Botelho_2011_J.Biol.Chem_286_25697

HmrA is an antibiotic resistance factor of methicillin-resistant Staphylococcus aureus. Molecular analysis of this protein revealed that it is not a muramidase or beta-lactamase but a nonspecific double-zinc endopeptidase consisting of a catalytic domain and an inserted oligomerization domain, which probably undergo a relative interdomain hinge rotation upon substrate binding. The active-site cleft is located at the domain interface. Four HmrA protomers assemble to a large approximately 170-kDa homotetrameric complex of 125 A. All four active sites are fully accessible and approximately 50-70 A apart, far enough apart to act on a large meshwork substrate independently but simultaneously.
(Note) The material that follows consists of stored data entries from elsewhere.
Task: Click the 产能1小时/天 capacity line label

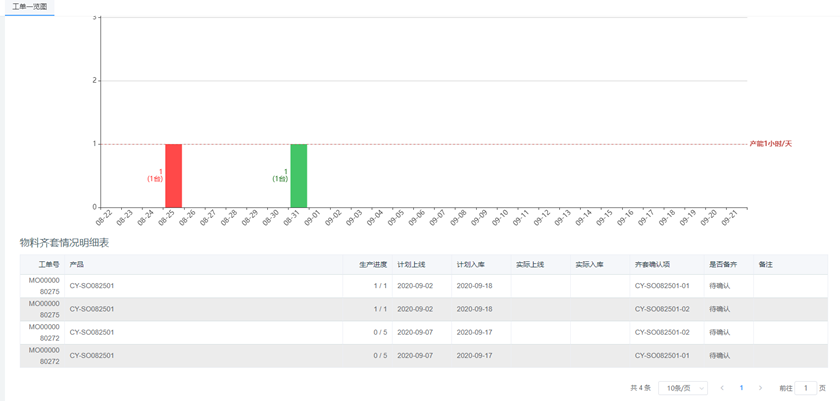Action: coord(770,144)
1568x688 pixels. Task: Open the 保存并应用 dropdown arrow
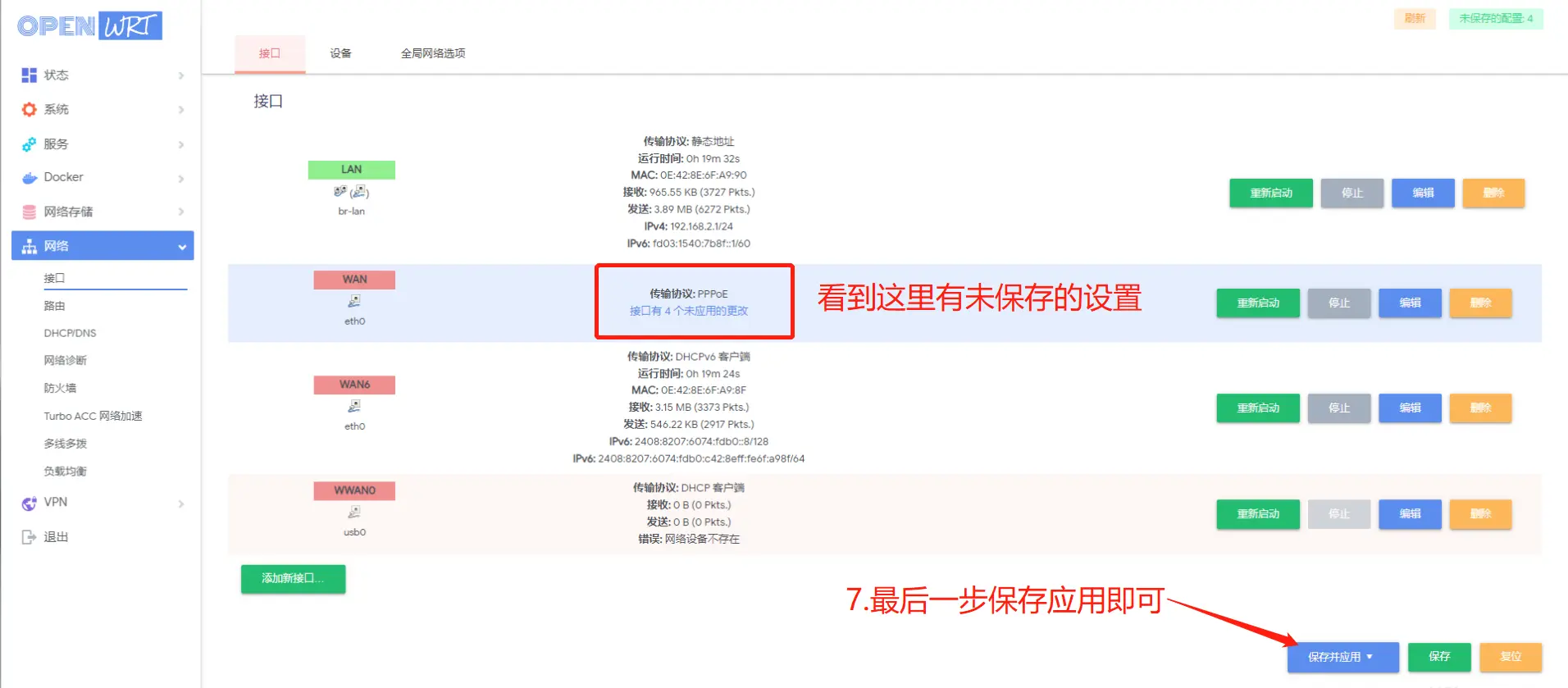[1370, 657]
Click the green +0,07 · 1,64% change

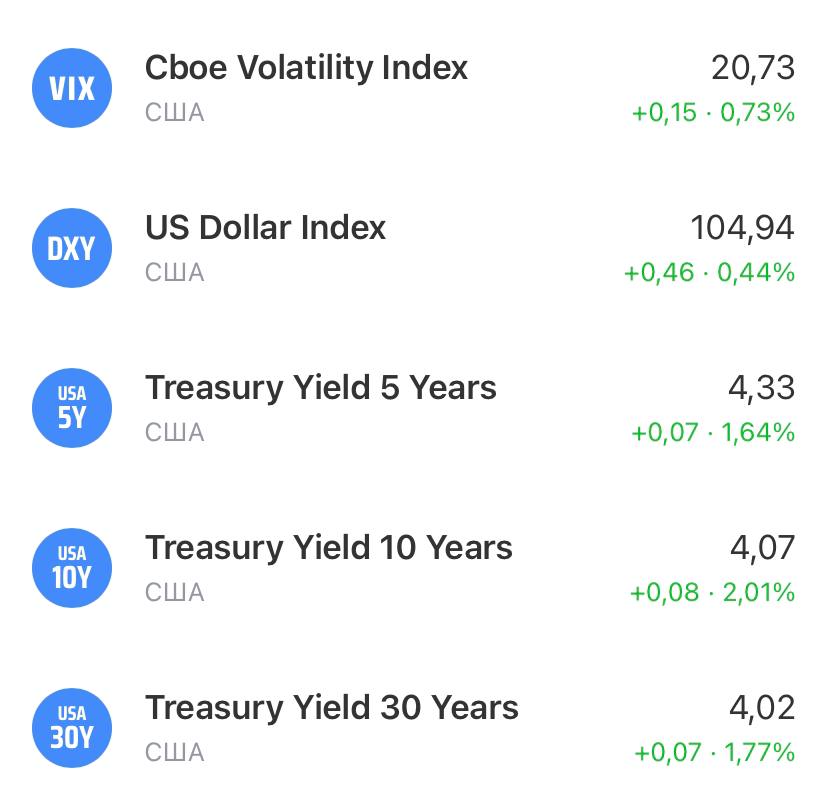(713, 433)
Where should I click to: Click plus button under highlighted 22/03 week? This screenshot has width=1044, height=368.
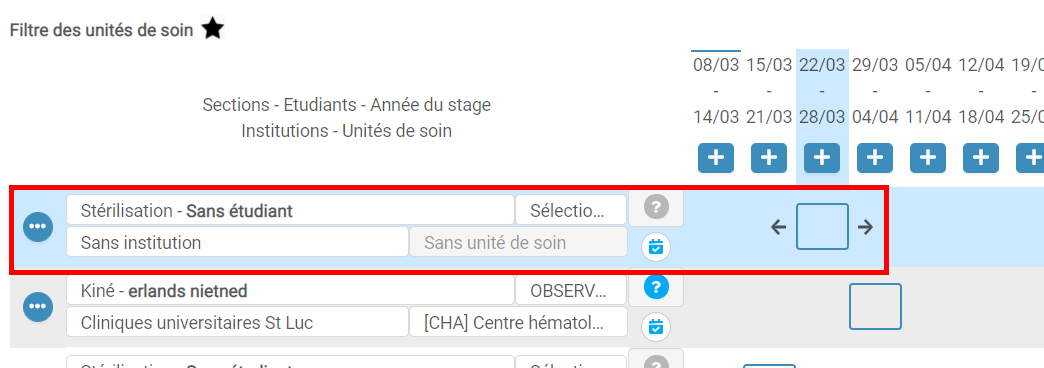[822, 158]
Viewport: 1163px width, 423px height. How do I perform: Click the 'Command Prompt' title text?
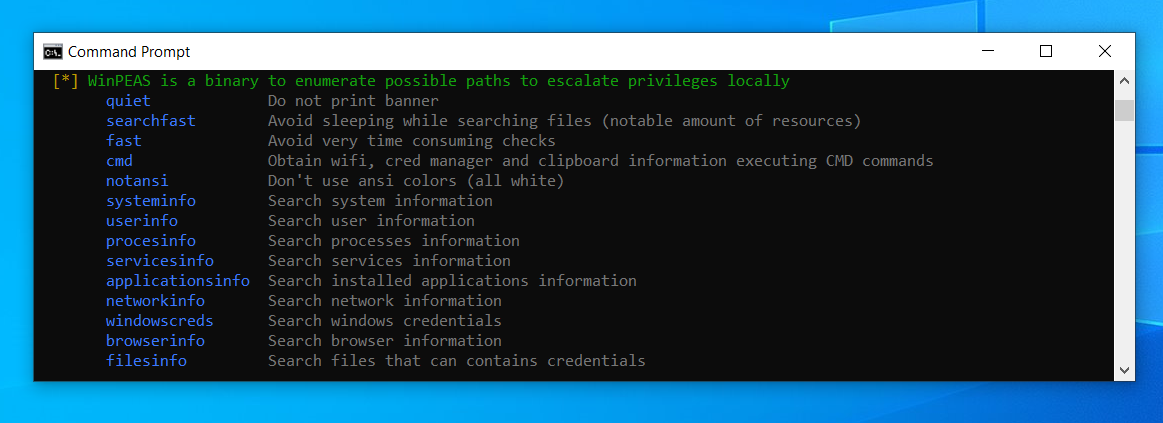click(x=129, y=52)
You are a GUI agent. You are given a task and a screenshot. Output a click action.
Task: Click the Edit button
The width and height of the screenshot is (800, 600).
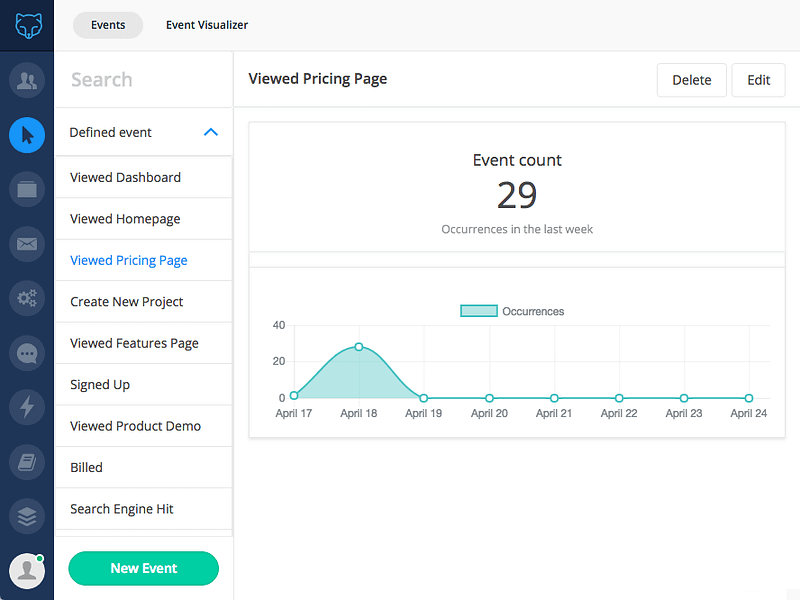[758, 80]
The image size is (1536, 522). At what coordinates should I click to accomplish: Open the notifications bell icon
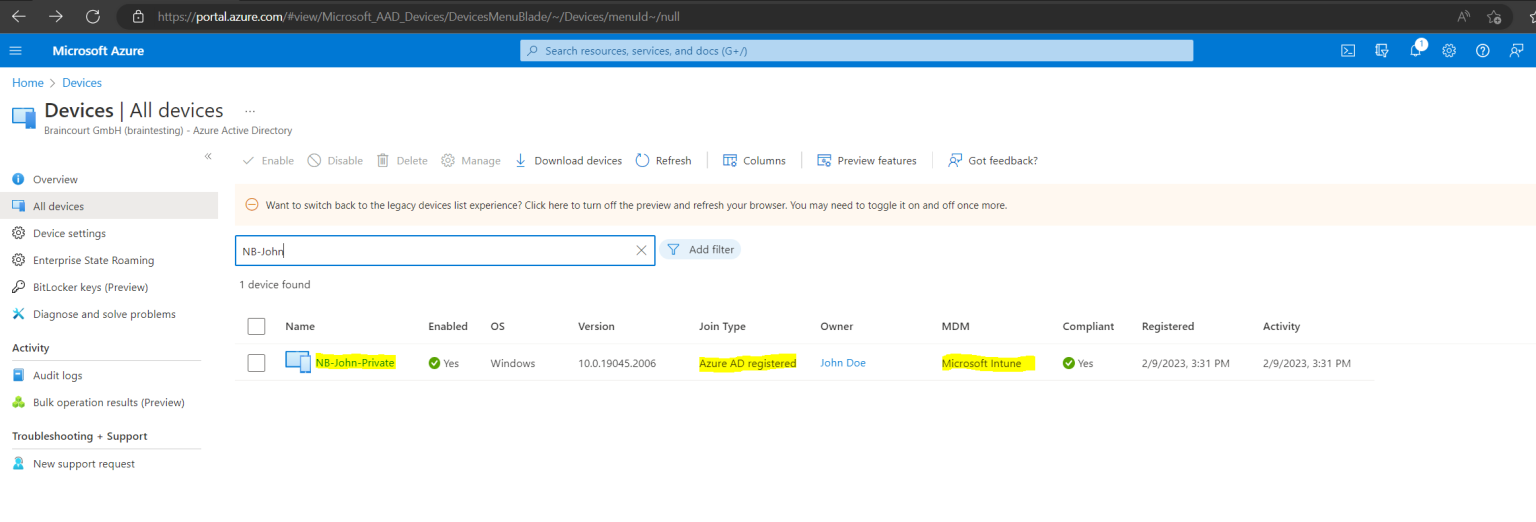coord(1416,51)
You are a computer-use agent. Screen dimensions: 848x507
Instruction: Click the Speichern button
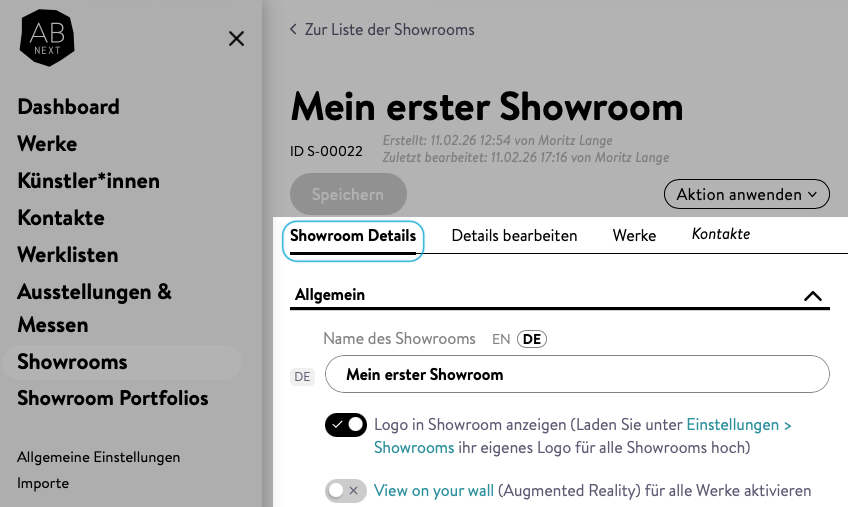point(348,194)
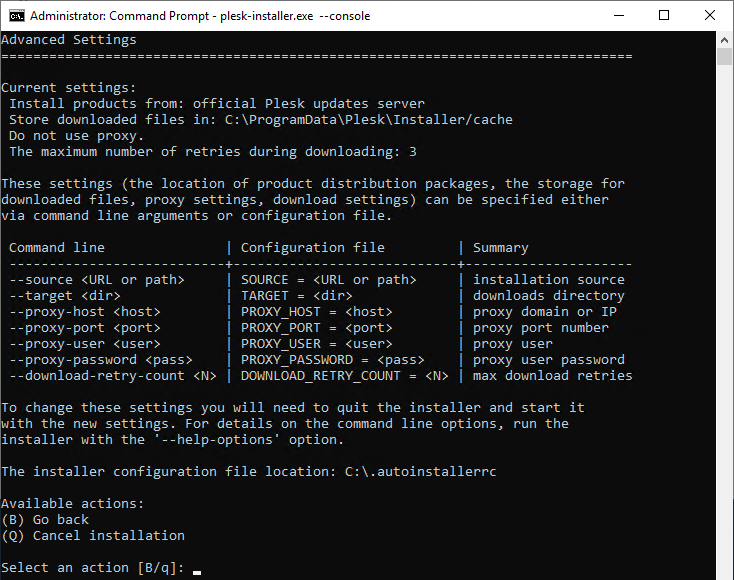Click the scrollbar up arrow
Viewport: 734px width, 580px height.
(725, 40)
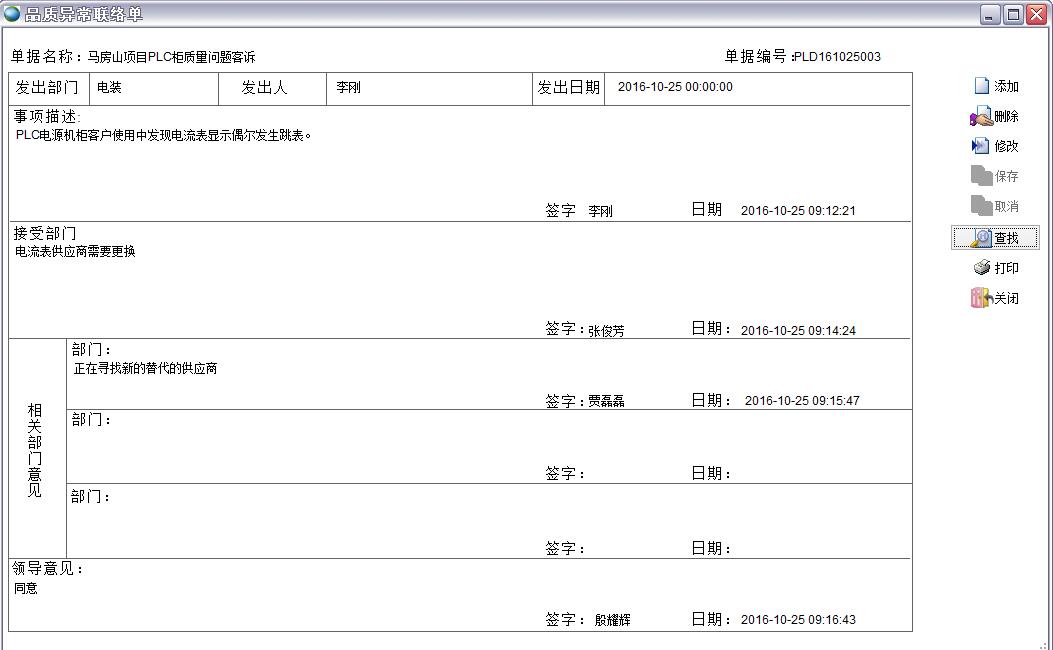Click the 保存 (Save) icon

click(997, 176)
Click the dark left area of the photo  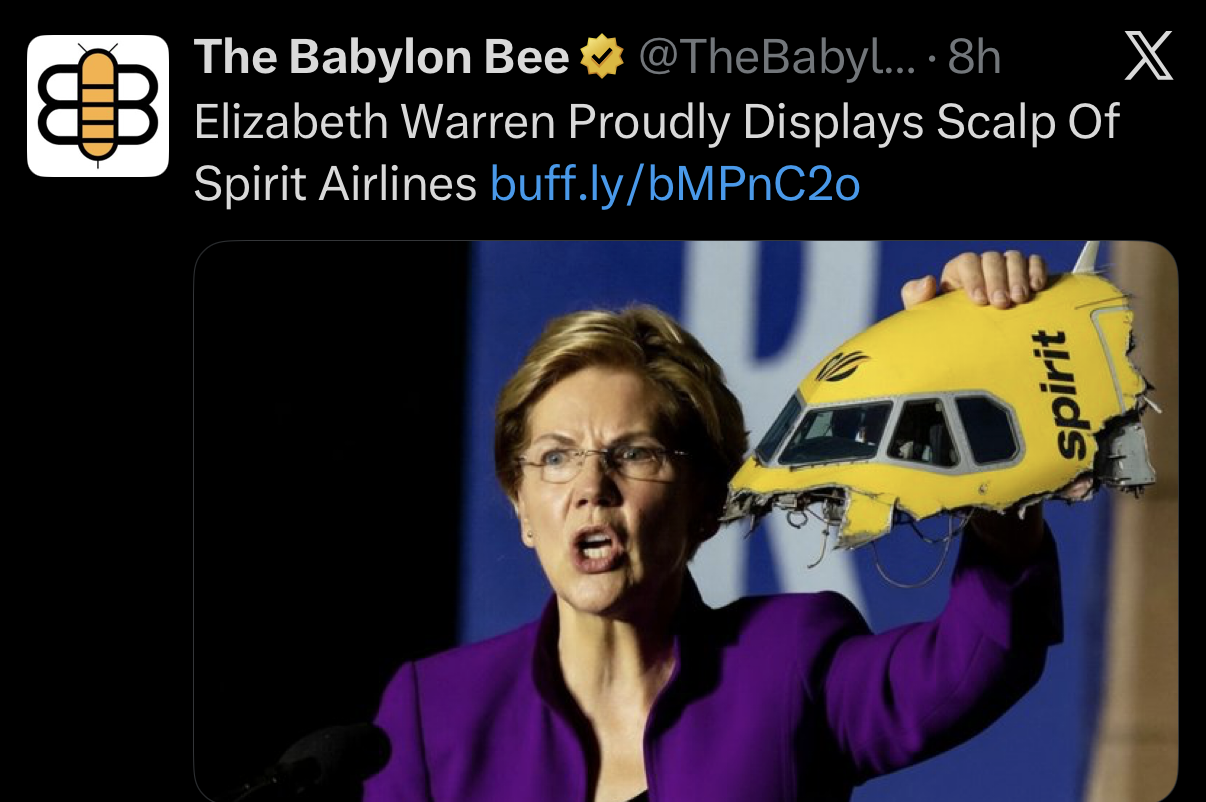coord(330,480)
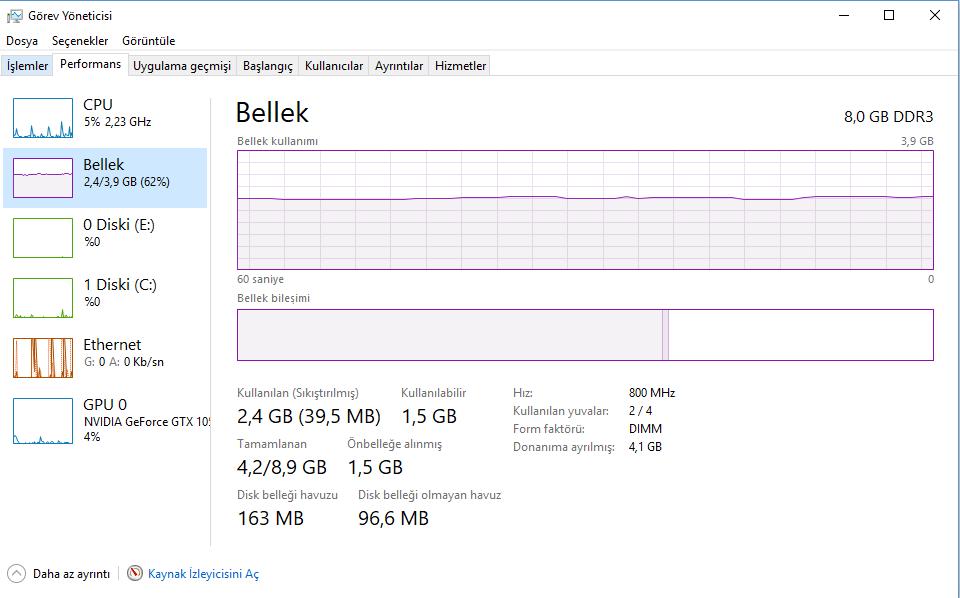Open the GPU 0 graph thumbnail
The image size is (960, 598).
coord(43,421)

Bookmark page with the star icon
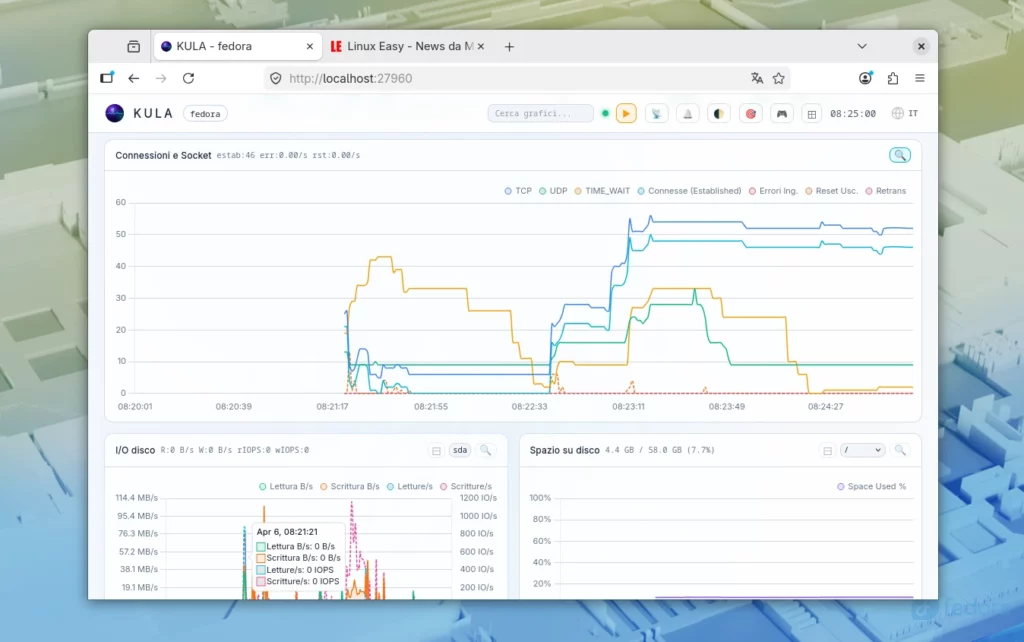(779, 78)
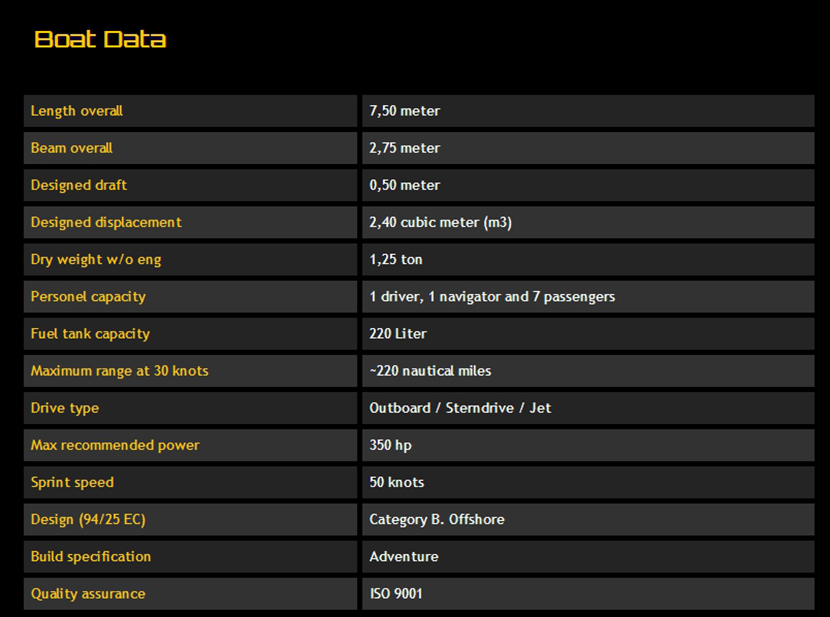Select the Personel capacity label

(88, 296)
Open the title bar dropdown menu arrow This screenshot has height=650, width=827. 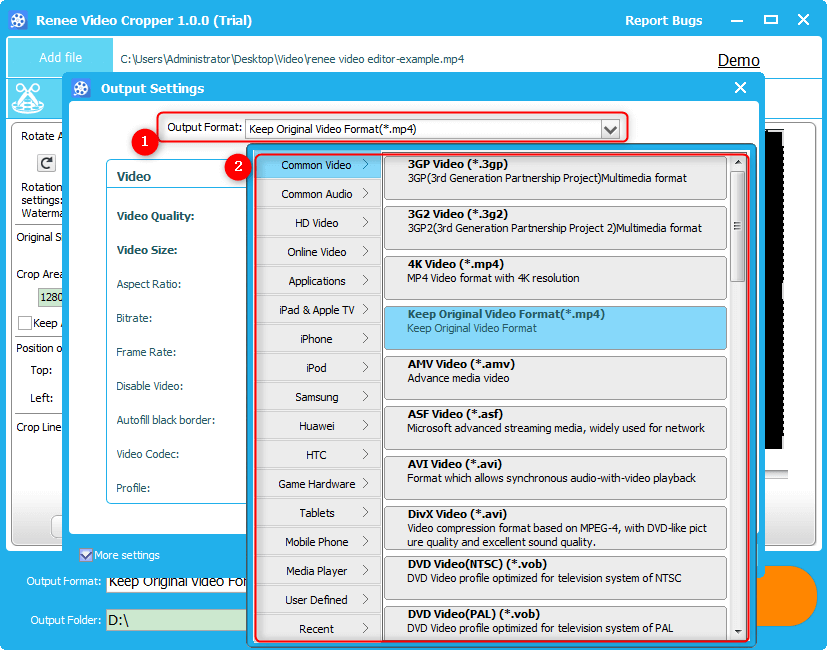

In vivo studies with four S. aureus strains of variable resistance levels revealed that the extracellular addition of HmrA protects against loss of viability in the presence of oxacillin and that this protection depends on proteolytic activity. All of these results indicate that HmrA is a peptidase that participates in resistance mechanisms in vivo in the presence of beta-lactams. Furthermore, our results have implications for most S. aureus strains of known genomic sequences and several other cocci and bacilli, which harbor close orthologs. This suggests that HmrA may be a new widespread antibiotic resistance factor in bacteria.